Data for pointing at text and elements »
--*--

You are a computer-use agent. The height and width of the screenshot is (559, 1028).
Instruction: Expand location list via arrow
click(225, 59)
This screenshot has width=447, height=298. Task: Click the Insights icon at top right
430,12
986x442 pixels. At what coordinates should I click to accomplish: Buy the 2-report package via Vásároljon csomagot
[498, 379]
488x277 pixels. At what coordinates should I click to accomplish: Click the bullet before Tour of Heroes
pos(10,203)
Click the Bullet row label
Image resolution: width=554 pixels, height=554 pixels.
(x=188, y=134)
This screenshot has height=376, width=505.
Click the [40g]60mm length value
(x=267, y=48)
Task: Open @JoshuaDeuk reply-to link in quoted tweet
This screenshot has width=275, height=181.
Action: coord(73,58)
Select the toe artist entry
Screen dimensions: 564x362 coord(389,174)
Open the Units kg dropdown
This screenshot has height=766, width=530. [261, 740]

--*--

AIM OF THE TASK »
In all of the data above, substitute "px" for every occurrence of "pixels", and reproduce the lines with nothing else changed.

RESPONSE TO THE TASK »
You are a computer-use agent. The height and width of the screenshot is (559, 1028).
Instruction: Expand location list via arrow
click(225, 59)
This screenshot has width=447, height=298. Task: Click the Insights icon at top right
430,12
986x442 px. At what coordinates should I click to accomplish: Buy the 2-report package via Vásároljon csomagot
[498, 379]
488x277 px. At what coordinates should I click to accomplish: Click the bullet before Tour of Heroes
pos(10,203)
Click the Bullet row label
Image resolution: width=554 px, height=554 px.
(x=188, y=134)
This screenshot has height=376, width=505.
Click the [40g]60mm length value
(x=267, y=48)
Task: Open @JoshuaDeuk reply-to link in quoted tweet
This screenshot has width=275, height=181.
Action: coord(73,58)
Select the toe artist entry
Screen dimensions: 564x362 coord(389,174)
Open the Units kg dropdown
This screenshot has height=766, width=530. [261, 740]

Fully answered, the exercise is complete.